[Work required]:
Set down exactly the first line of the entries and every line after it, through the line with "Task: Delete receivable".

=== Data shown ===

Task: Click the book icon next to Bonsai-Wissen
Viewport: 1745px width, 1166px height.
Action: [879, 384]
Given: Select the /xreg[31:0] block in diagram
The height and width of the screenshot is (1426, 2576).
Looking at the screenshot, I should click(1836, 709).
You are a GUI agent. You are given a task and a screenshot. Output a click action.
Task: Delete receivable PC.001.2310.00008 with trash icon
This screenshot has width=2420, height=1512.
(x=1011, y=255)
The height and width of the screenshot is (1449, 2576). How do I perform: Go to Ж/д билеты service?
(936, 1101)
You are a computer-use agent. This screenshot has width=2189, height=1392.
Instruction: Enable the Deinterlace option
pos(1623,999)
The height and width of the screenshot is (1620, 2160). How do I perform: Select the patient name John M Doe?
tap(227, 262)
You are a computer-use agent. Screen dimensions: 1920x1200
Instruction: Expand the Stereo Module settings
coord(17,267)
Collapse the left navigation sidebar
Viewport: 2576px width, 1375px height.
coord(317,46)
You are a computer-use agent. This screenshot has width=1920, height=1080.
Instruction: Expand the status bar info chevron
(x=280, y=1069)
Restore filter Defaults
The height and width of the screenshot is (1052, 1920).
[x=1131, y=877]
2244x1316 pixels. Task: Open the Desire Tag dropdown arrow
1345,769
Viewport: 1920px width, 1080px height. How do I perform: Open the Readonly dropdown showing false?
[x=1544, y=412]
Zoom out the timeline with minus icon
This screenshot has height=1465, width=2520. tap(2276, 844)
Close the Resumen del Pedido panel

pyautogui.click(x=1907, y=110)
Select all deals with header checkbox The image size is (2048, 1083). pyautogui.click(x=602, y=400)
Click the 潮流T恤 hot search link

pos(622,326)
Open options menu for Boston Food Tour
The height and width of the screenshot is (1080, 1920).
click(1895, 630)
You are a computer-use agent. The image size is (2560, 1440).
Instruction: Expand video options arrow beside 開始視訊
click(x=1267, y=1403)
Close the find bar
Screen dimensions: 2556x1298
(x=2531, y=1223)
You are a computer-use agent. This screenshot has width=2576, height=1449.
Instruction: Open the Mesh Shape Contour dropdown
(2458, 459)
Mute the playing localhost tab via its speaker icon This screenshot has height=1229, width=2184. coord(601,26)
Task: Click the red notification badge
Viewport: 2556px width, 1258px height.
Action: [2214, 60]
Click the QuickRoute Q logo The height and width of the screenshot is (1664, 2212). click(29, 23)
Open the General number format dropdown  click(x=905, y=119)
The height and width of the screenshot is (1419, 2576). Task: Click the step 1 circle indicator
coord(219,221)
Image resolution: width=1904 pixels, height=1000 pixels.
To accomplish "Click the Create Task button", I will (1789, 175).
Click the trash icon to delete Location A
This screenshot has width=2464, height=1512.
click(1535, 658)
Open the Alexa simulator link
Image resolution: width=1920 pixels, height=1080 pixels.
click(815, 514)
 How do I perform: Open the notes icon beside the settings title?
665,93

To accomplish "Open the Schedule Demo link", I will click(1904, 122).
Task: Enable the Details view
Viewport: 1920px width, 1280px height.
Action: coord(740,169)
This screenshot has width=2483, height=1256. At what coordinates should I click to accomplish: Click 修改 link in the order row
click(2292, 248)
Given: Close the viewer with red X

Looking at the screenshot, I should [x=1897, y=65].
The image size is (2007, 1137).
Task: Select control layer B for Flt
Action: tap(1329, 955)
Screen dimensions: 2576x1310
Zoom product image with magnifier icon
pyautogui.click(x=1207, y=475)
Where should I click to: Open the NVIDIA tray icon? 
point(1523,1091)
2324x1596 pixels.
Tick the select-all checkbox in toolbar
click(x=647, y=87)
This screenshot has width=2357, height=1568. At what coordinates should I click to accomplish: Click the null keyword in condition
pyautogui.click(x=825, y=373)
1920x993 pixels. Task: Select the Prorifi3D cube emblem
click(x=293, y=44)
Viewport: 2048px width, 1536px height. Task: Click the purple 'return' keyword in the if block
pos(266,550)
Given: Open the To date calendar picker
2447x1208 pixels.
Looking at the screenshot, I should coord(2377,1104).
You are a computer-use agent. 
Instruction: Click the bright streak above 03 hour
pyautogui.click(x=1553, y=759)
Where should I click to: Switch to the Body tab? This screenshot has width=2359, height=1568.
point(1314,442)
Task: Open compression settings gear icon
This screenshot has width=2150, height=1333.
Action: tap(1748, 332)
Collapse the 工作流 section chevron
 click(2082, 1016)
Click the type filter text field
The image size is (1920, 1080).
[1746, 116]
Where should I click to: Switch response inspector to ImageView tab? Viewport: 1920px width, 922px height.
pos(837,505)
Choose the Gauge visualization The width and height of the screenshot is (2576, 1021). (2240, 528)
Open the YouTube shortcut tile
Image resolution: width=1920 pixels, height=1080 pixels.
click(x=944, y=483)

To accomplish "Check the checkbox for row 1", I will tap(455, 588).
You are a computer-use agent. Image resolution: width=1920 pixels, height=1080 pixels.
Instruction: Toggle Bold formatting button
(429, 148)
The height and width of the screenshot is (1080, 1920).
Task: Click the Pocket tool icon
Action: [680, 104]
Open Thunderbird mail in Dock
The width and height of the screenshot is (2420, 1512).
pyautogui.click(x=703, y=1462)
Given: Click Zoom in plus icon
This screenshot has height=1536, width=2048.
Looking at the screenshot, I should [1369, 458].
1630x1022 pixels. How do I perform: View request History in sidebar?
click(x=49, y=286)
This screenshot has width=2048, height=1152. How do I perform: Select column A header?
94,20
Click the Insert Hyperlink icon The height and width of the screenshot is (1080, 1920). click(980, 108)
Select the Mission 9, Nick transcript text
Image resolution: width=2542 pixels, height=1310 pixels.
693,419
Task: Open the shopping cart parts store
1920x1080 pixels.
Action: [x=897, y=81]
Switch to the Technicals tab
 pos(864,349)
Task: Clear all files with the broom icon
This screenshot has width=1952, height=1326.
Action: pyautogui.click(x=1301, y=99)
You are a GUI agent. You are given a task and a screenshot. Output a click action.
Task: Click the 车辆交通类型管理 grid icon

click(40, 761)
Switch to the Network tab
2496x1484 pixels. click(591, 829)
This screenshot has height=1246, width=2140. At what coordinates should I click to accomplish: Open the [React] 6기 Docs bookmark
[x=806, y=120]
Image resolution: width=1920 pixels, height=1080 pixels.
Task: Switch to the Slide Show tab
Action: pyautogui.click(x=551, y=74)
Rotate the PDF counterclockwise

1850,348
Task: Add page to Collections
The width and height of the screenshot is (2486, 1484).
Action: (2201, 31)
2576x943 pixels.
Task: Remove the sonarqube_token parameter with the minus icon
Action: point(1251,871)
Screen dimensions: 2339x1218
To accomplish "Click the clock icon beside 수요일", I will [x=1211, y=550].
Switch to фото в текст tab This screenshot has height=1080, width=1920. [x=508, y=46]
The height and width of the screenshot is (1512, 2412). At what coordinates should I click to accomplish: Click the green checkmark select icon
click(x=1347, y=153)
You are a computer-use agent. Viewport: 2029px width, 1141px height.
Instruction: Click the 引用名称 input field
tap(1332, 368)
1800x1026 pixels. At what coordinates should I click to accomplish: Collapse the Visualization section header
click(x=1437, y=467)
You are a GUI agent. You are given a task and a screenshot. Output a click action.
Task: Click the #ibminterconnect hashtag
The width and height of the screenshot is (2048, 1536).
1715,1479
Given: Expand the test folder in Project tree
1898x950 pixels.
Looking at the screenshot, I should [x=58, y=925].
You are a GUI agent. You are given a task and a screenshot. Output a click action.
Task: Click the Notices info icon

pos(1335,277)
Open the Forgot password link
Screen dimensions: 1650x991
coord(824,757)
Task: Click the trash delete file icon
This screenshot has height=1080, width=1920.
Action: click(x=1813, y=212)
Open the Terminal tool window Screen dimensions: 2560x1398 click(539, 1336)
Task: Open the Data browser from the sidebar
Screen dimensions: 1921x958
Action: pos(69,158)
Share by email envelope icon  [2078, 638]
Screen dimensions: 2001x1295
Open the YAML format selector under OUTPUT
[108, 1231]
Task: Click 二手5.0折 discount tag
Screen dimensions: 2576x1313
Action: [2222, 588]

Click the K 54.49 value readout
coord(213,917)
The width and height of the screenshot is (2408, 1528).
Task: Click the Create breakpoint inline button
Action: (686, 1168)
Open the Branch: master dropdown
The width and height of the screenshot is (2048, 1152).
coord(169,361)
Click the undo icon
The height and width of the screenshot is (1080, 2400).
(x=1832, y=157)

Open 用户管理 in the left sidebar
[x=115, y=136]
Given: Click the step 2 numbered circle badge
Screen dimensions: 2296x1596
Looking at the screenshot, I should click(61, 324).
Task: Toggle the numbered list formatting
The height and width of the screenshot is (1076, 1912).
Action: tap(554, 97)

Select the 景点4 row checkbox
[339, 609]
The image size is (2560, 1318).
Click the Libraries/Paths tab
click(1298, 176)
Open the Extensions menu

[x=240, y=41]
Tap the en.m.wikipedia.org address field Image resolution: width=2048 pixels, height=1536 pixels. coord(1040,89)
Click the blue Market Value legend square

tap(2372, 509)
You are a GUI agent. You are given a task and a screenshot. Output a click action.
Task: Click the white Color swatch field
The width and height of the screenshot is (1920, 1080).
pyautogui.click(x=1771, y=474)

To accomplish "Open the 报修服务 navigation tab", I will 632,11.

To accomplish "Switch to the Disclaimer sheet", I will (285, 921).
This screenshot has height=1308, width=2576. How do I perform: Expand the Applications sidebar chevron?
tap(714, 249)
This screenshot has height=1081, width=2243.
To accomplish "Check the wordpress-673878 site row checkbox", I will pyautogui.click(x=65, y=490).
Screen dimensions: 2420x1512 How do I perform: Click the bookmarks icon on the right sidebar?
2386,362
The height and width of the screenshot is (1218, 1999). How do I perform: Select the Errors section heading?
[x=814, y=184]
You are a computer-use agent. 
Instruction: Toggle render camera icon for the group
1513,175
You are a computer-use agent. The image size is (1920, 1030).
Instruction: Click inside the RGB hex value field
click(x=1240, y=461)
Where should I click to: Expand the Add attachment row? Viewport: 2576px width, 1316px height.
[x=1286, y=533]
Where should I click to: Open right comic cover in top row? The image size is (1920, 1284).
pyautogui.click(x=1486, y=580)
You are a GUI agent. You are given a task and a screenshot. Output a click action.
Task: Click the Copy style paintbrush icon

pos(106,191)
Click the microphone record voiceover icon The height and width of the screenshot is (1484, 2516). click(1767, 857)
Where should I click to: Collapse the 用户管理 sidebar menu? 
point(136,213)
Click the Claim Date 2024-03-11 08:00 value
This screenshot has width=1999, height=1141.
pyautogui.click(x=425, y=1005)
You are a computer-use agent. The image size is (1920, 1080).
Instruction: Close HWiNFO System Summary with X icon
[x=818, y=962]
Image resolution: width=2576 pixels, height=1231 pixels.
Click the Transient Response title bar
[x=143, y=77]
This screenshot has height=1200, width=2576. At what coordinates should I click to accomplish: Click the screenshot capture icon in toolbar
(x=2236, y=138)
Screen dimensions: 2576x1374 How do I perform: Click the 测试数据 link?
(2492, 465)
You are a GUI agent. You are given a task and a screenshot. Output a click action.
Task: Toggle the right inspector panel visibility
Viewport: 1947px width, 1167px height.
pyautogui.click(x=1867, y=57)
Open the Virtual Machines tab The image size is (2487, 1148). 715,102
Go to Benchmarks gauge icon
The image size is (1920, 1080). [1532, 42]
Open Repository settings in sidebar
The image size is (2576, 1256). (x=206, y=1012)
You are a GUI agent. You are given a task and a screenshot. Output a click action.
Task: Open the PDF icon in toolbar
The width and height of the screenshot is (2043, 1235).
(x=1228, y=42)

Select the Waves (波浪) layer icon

===

[Response]:
Task: Click the book icon next to Bonsai-Wissen
Viewport: 1745px width, 1166px height.
Action: [879, 384]
Given: Select the /xreg[31:0] block in diagram
The height and width of the screenshot is (1426, 2576).
Looking at the screenshot, I should click(1836, 709).
You are a GUI agent. You are given a task and a screenshot. Output a click action.
Task: Delete receivable PC.001.2310.00008 with trash icon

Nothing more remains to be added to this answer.